***** Dataset content

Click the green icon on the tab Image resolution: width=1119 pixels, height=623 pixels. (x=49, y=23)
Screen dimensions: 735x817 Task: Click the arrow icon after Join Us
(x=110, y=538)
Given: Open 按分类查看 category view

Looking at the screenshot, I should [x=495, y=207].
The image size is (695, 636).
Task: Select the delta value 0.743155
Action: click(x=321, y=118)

**********
***** Dataset content

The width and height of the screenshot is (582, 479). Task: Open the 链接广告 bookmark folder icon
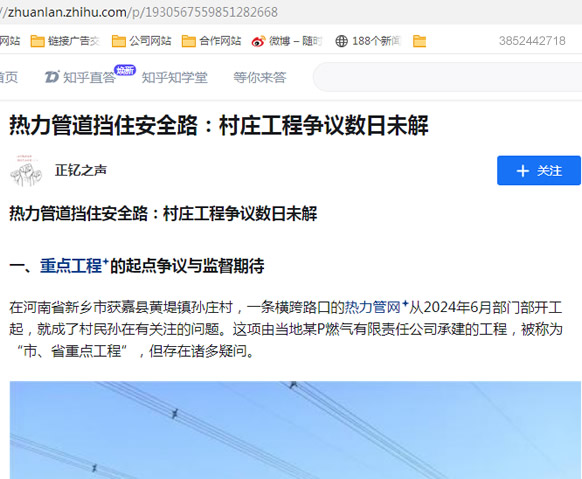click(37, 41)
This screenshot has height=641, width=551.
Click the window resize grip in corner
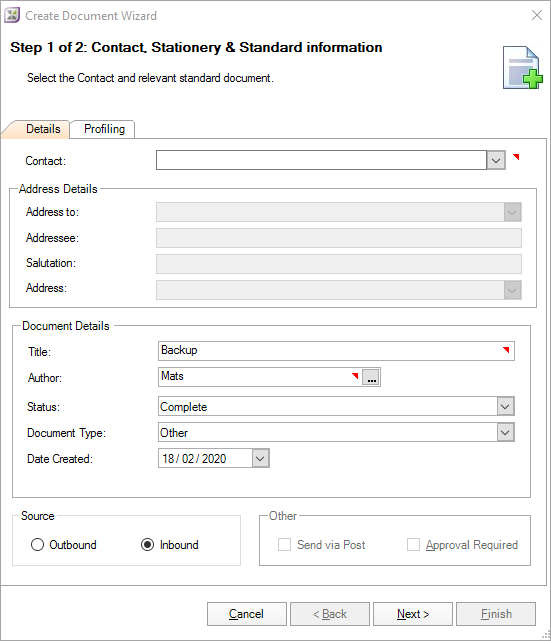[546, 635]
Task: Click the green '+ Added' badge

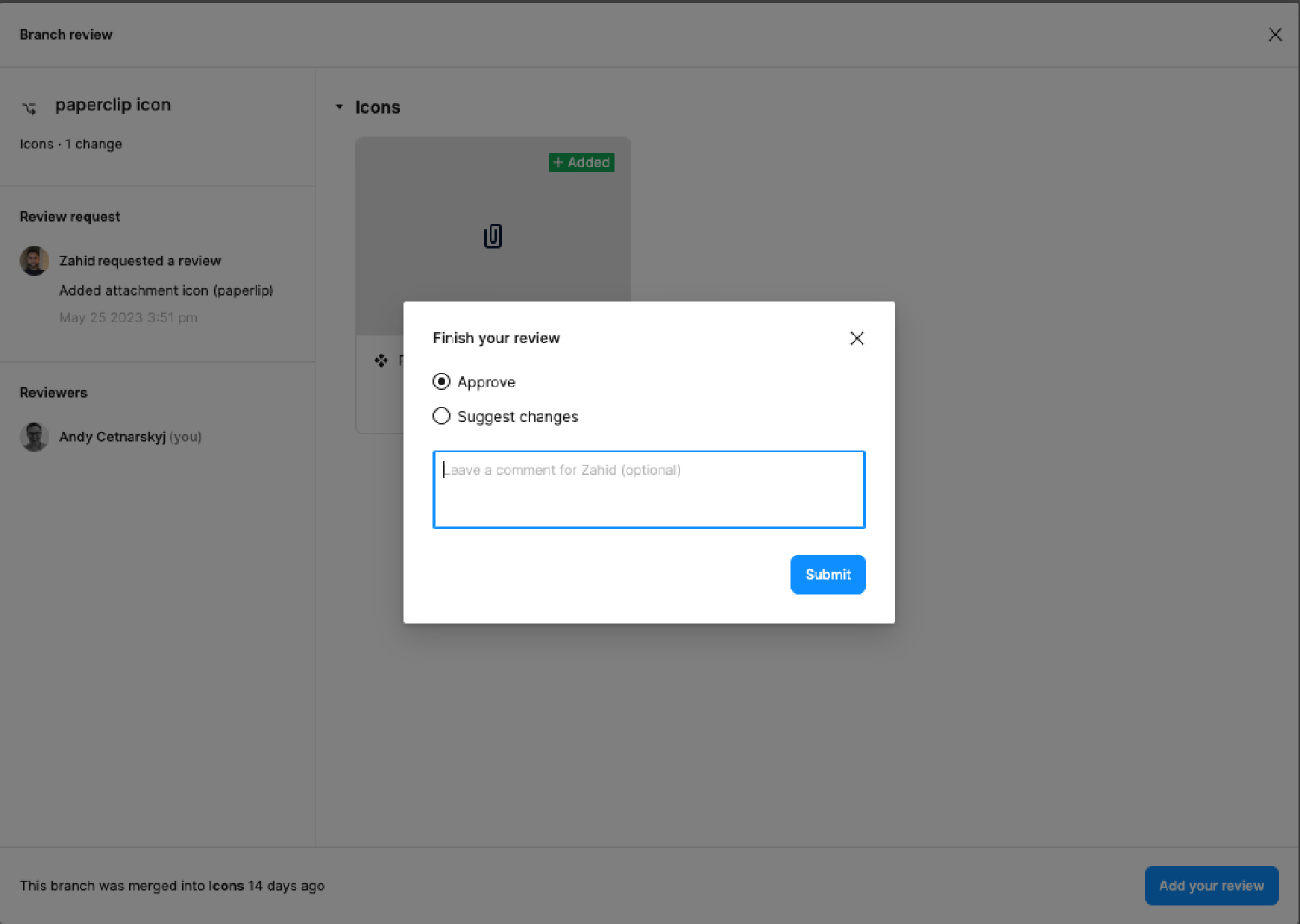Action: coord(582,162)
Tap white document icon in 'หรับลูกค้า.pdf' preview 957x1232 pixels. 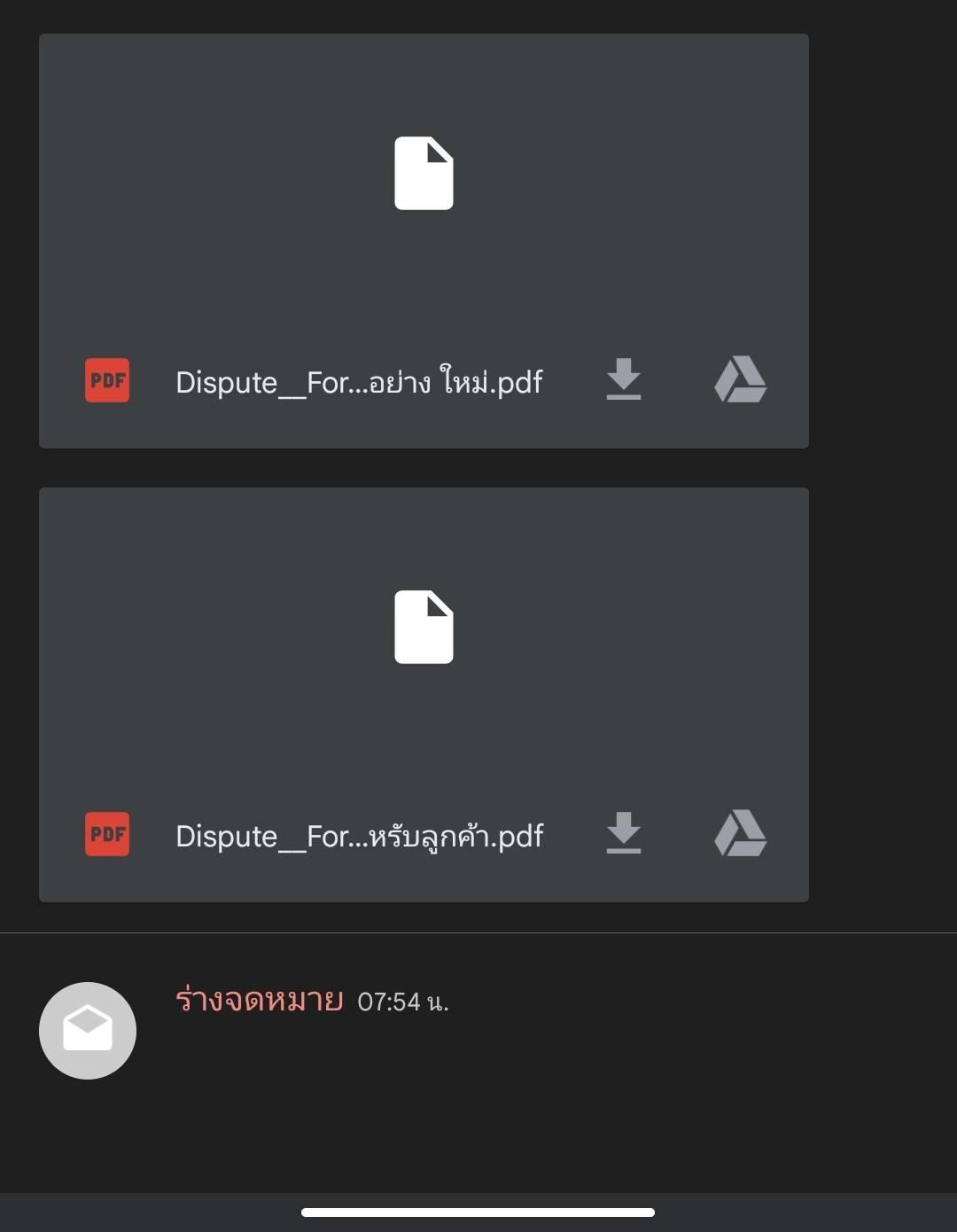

**********

*What is being asked*.
Look above for the line with "This screenshot has height=641, width=551." and the line with "Tap white document", then restate exactly those two lines and all lines between them, with no pictures.

*Output of the exercise*.
This screenshot has height=641, width=551.
Click the window resize grip in corner
[546, 635]
Task: Click the green '+ Added' badge

Action: coord(582,162)
Tap white document icon in 'หรับลูกค้า.pdf' preview 957x1232 pixels. 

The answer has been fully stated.